● Task to carry out
Convert the items from the line containing "has height=861, width=1253." through the line containing "hero-subtitle: ¿Te imaginas darle vida a un mundo que c… is" into a JSON list of strings, with one string per line and blank lines omitted.

BEGIN Material for this exercise

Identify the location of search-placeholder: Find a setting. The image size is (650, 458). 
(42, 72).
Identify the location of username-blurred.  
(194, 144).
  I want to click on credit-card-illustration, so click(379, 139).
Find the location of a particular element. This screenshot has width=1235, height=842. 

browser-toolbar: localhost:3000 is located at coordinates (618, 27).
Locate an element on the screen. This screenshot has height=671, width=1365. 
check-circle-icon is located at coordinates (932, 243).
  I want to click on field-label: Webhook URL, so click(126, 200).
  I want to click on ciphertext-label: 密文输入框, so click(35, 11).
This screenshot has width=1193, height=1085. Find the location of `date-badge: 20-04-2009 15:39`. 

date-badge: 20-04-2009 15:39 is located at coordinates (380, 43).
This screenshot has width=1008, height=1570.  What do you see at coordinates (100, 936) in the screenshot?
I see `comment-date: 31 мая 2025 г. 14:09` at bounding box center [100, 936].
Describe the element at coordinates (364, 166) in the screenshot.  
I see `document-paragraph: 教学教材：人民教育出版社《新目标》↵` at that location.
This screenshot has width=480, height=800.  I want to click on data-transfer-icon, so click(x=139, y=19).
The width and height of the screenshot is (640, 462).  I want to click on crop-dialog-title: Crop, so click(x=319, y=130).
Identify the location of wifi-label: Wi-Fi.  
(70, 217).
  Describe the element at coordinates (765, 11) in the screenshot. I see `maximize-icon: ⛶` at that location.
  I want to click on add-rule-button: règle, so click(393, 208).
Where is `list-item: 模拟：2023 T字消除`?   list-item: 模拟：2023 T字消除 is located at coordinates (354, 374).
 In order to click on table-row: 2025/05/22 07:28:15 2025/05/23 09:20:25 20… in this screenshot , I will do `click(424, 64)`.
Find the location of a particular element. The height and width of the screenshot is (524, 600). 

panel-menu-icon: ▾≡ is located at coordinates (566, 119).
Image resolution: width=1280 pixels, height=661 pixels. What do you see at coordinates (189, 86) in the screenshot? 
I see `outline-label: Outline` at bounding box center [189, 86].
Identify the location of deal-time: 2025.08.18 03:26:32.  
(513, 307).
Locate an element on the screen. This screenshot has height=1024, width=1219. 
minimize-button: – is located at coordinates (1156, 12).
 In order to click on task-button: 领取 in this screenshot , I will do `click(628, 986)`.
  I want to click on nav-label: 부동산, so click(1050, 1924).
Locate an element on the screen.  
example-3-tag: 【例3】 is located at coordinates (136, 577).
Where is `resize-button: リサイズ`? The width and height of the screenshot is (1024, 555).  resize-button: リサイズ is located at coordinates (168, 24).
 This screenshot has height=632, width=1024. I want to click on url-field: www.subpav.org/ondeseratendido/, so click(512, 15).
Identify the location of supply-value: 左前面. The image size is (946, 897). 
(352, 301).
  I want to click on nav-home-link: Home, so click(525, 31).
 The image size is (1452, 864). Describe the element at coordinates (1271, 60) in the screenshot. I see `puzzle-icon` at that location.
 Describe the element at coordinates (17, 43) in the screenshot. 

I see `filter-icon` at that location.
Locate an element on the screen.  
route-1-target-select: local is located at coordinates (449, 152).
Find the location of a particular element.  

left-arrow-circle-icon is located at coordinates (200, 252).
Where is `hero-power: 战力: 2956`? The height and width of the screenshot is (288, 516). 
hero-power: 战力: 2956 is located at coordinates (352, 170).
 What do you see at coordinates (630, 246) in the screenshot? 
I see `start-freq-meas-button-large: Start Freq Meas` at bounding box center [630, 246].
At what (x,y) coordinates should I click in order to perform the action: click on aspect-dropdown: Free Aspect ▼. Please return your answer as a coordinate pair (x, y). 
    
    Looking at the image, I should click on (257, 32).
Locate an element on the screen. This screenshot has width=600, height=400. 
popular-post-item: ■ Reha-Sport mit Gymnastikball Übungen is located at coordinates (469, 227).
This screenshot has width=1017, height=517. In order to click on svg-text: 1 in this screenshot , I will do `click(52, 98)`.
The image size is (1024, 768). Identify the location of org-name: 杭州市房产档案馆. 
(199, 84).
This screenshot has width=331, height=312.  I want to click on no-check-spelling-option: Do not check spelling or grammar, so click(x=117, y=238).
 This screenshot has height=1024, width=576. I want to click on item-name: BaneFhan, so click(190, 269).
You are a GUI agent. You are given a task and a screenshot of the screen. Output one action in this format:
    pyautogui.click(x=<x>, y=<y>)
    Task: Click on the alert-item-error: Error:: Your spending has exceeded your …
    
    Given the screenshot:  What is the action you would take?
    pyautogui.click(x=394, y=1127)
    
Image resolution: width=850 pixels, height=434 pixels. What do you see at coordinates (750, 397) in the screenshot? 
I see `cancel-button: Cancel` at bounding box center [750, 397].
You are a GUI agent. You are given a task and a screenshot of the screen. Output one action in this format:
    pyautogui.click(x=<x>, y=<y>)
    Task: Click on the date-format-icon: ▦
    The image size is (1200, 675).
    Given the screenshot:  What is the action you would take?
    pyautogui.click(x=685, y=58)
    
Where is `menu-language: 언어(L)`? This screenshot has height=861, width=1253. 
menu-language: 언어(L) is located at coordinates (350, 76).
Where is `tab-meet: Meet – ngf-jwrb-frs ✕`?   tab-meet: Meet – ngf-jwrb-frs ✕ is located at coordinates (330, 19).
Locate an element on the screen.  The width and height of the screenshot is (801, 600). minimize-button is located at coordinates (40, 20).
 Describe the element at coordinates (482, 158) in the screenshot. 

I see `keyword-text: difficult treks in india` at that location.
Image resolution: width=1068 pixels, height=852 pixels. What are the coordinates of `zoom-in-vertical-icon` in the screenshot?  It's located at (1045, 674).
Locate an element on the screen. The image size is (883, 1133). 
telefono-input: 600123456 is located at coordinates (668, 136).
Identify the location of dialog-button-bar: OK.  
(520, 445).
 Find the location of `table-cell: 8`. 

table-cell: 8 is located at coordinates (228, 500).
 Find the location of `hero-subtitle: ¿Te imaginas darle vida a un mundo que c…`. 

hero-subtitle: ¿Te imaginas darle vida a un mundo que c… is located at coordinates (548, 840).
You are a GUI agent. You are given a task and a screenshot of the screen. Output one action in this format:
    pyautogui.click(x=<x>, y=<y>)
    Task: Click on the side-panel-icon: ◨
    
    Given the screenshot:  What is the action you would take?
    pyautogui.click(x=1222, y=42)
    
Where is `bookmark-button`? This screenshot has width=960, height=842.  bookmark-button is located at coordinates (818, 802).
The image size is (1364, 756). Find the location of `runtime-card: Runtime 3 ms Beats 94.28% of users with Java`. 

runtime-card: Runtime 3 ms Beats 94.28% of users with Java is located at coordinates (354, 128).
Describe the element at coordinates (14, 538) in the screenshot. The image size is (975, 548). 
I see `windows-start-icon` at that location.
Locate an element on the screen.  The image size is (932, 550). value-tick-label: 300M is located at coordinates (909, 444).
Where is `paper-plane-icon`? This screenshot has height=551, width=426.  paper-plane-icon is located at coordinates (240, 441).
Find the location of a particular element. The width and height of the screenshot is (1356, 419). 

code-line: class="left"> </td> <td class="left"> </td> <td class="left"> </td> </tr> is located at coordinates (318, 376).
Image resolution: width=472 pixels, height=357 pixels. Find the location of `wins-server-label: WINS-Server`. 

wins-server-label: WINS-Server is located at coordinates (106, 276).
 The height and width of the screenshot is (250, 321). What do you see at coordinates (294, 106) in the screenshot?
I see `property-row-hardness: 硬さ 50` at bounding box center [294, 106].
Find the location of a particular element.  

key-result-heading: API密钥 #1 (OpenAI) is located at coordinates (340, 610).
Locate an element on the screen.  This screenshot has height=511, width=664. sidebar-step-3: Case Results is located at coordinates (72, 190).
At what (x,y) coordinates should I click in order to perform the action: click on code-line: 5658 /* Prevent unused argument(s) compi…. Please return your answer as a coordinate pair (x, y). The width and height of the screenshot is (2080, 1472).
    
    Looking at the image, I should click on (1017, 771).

END Material for this exercise

● Output for this exercise
[
  "Where is `menu-language: 언어(L)`? This screenshot has height=861, width=1253. ",
  "menu-language: 언어(L) is located at coordinates (350, 76).",
  "Where is `tab-meet: Meet – ngf-jwrb-frs ✕`?   tab-meet: Meet – ngf-jwrb-frs ✕ is located at coordinates (330, 19).",
  "Locate an element on the screen.  The width and height of the screenshot is (801, 600). minimize-button is located at coordinates (40, 20).",
  " Describe the element at coordinates (482, 158) in the screenshot. ",
  "I see `keyword-text: difficult treks in india` at that location.",
  "Image resolution: width=1068 pixels, height=852 pixels. What are the coordinates of `zoom-in-vertical-icon` in the screenshot?  It's located at (1045, 674).",
  "Locate an element on the screen. The image size is (883, 1133). ",
  "telefono-input: 600123456 is located at coordinates (668, 136).",
  "Identify the location of dialog-button-bar: OK.  ",
  "(520, 445).",
  " Find the location of `table-cell: 8`. ",
  "table-cell: 8 is located at coordinates (228, 500).",
  " Find the location of `hero-subtitle: ¿Te imaginas darle vida a un mundo que c…`. ",
  "hero-subtitle: ¿Te imaginas darle vida a un mundo que c… is located at coordinates (548, 840)."
]